Der Pflichtteil der Berufungswerberin wurde nicht mit endbesteuertem Vermögen beglichen. Die Erbschaftssteuerfreiheit endbesteuerten Vermögens darf nur einmal zum Tragen kommen, sie muss aber auch ganz zum Tragen kommen. Das bedeutet, dass der Nachlass in jenem Umfang steuerfrei bleiben muss, in welchem er aus endbesteuertem Vermögen besteht. Im gegenständlichen Fall übersteigt das im Nachlass verbleibende endbesteuerte Vermögen mit dem gesamten Betrag das der Erbin verbleibende Vermögen. Hier können die Pflichtteilsberechtigten den überschießenden Steuervorteil, der aus dem gesamten auf den Konten befindlichen Guthaben im Gesamtbetrag von € 1.320,37 besteht, für sich in Anspruch nehmen. Dieser überschießende Steuervorteil wurde für die Berufungswerberin ermittelt wie folgt:

Begünstigtes Vermögen insgesamt: € 1.320,37 Pflichtteil F.C. laut Pflichtteilsübereinkommen vom 19.4.2007: € 255.767,66 Pflichtteil Berufungswerberin (wie oben): € 52.640,16 Pflichtteile gesamt: € 308.407,82 Der auf die Berufungswerberin entfallende überschießende Steuervorteil wird mit der Proportion Pflichtteil gesamt : begünstigtes Vermögen = Pflichtteil Berufungswerberin : X ermittelt. X = begünstigtes Vermögen x Pflichtteil Berufungswerberin : Pflichtteil gesamt X = 1.320,37 x 52.640,16 : 308.407,82 = € 225,37. Der überschießende Steuervorteil bei der Berufungswerberin, welcher bei ihr nach § 15 Abs. 1 Z. 17 ErbStG zu berücksichtigen ist, beträgt € 225,37. Dieser Betrag ist bei ihr bei der Berechnung der Erbschaftssteuer in Abzug zu bringen.

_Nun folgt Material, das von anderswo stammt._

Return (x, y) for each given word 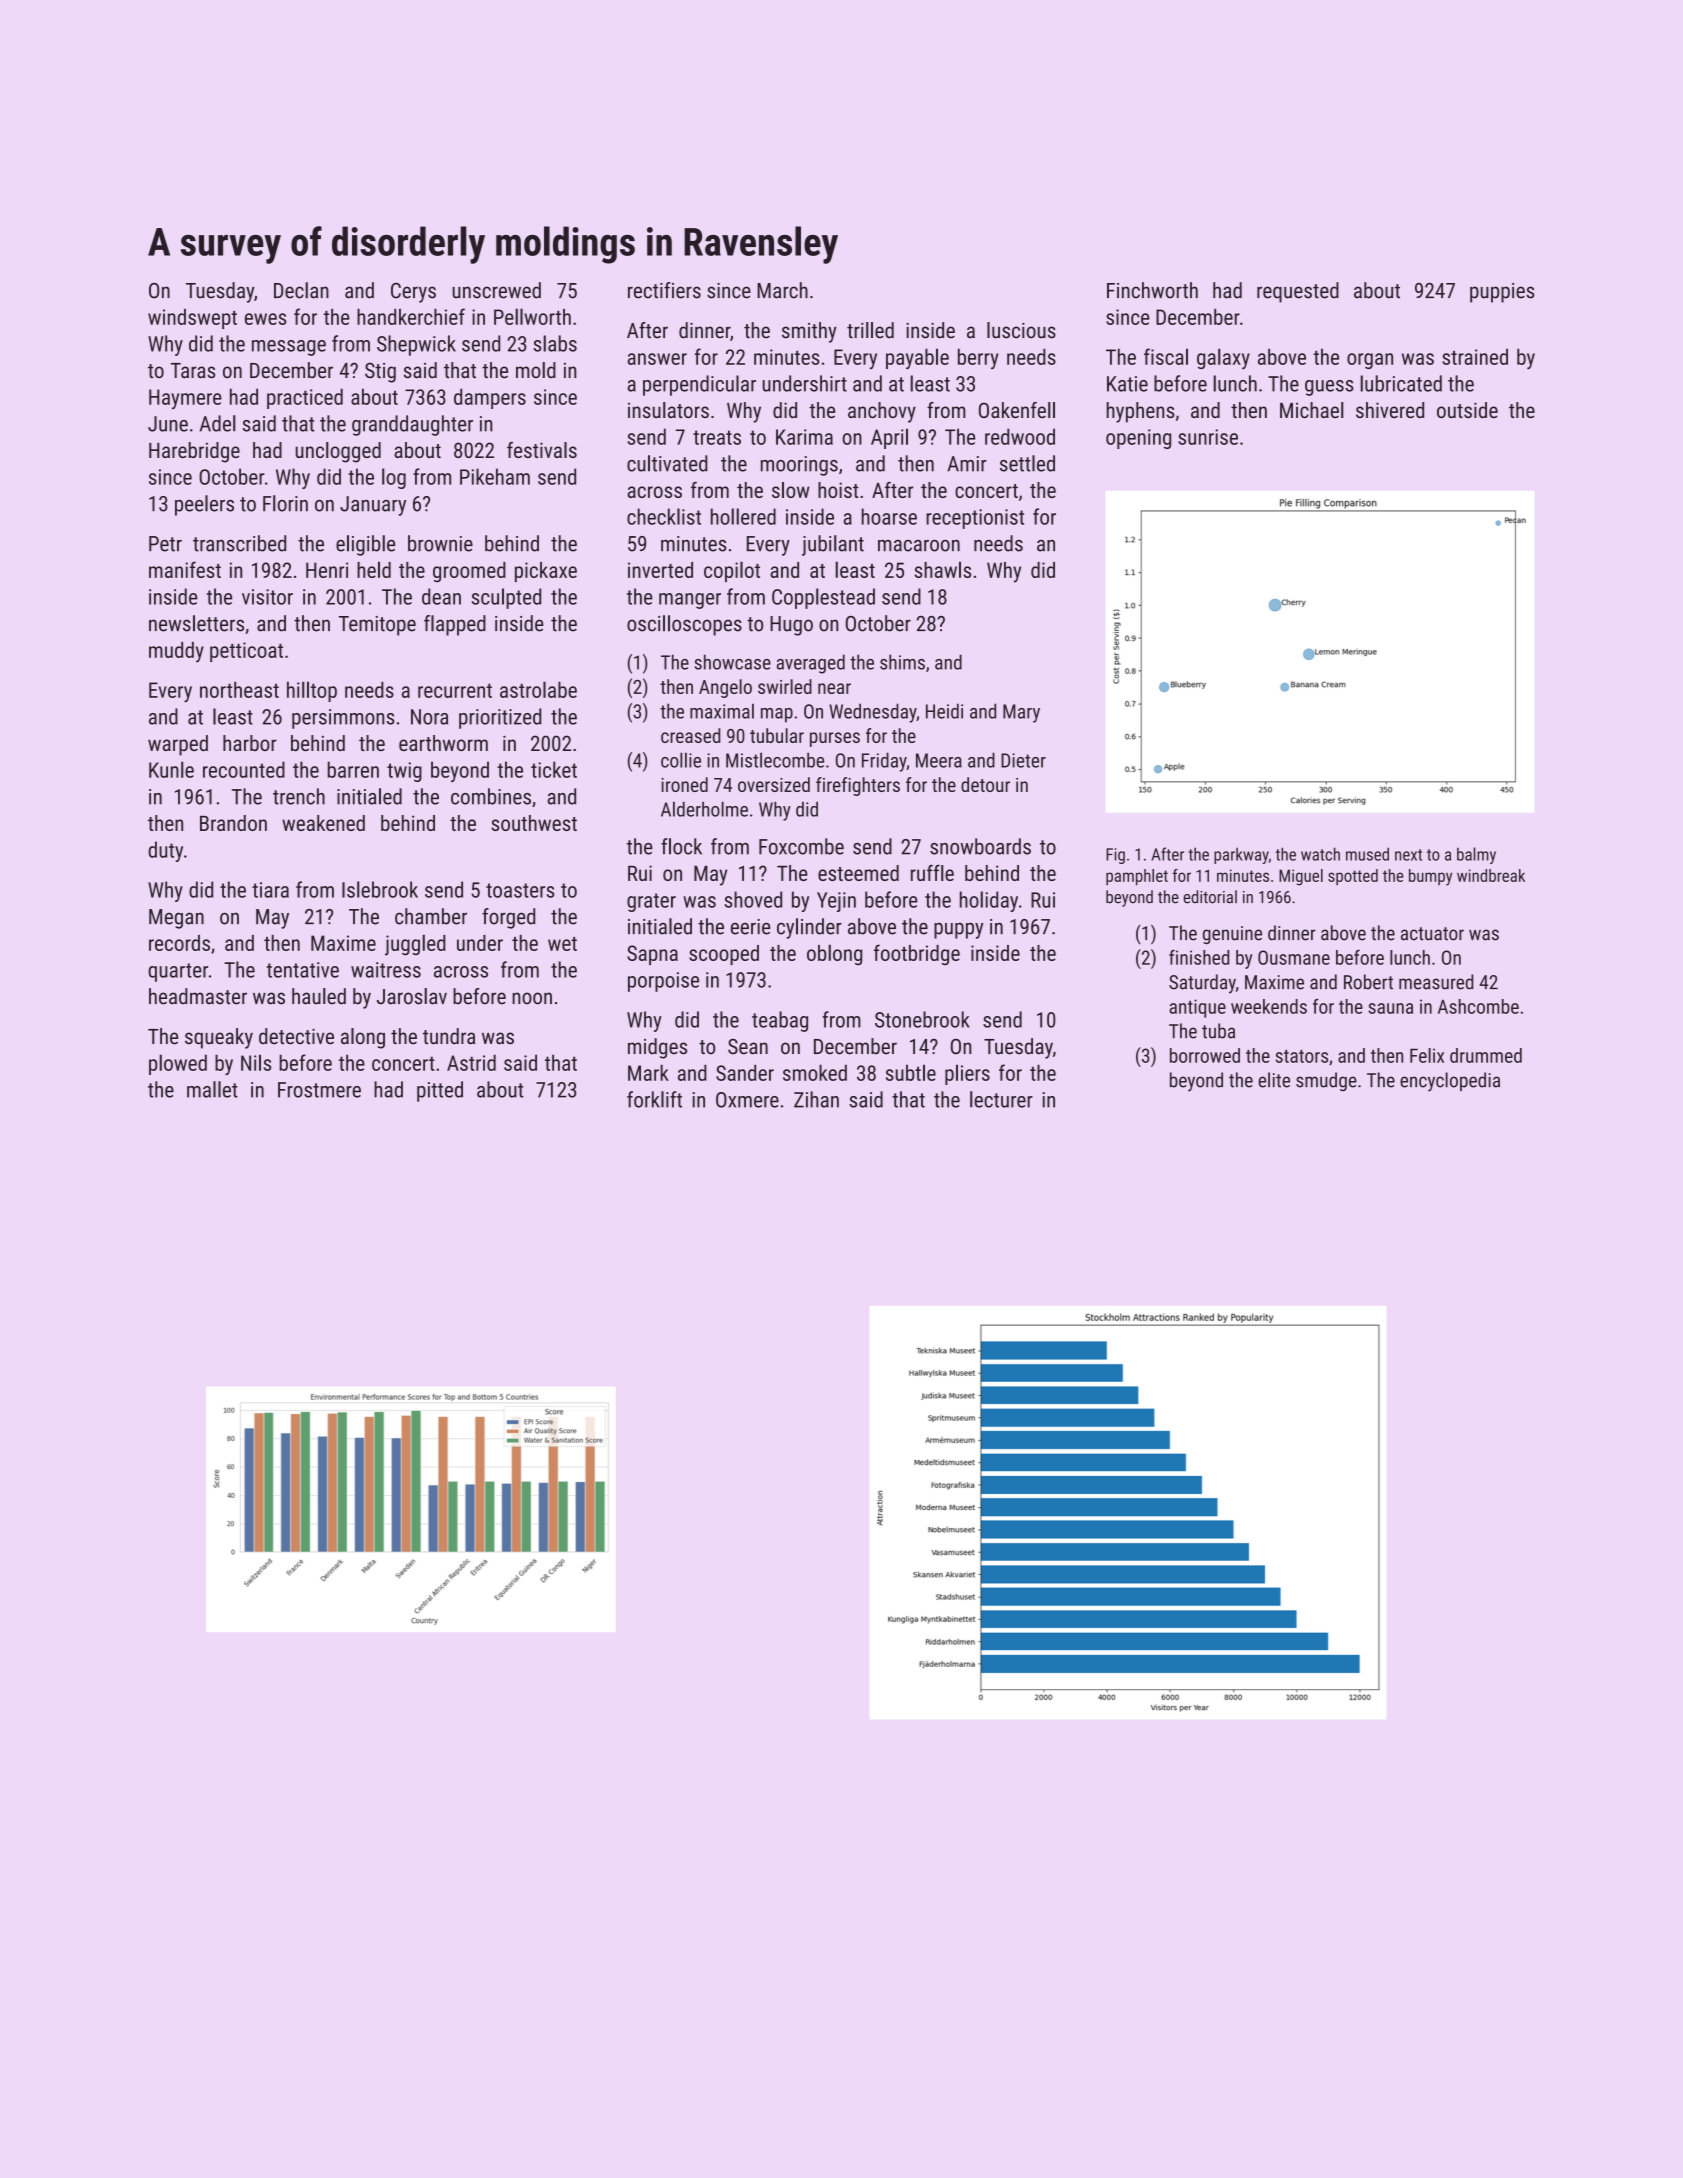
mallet (212, 1089)
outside (1467, 410)
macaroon (919, 546)
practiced (305, 398)
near (834, 688)
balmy (1476, 855)
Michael (1312, 410)
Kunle (171, 769)
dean (441, 596)
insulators (668, 410)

Für die Erbschaftssteuer ergibt sich daher folgende Berechnung:

Pflichtteil

52.640,16

- überschießender Steuervorteil (§ 15 Abs. 1 Z. 17 ErbStG)

225,37

- Freibetrag nach § 14 Abs. 1 ErbStG

2.200,00

Differenz

50.214,79

Bemessungsgrundlage gerundet gemäß § 28 ErbStG

50.214,00

davon gemäß § 8 Abs. 1 ErbStG 4 % =

2.008,56

+ gemäß § 8 Abs. 4 ErbStG 2 % von € 52.640,00 =

1.052,80

- gemäß § 8 Abs. 6 ErbStG 6 % von € 1.187,00 =

71,22

Summe

2.990,14

Bemerkt wird, dass die auf die landwirtschaftlich genutzten Grundstücke entfallende Erbschaftssteuer nach § 8 Abs. 6 ErbStG wieder abzuziehen ist und deshalb keine entscheidende Auswirkung auf die Erbschaftssteuer der Berufungswerberin hat.

Aus diesen Gründen war spruchgemäß zu entscheiden.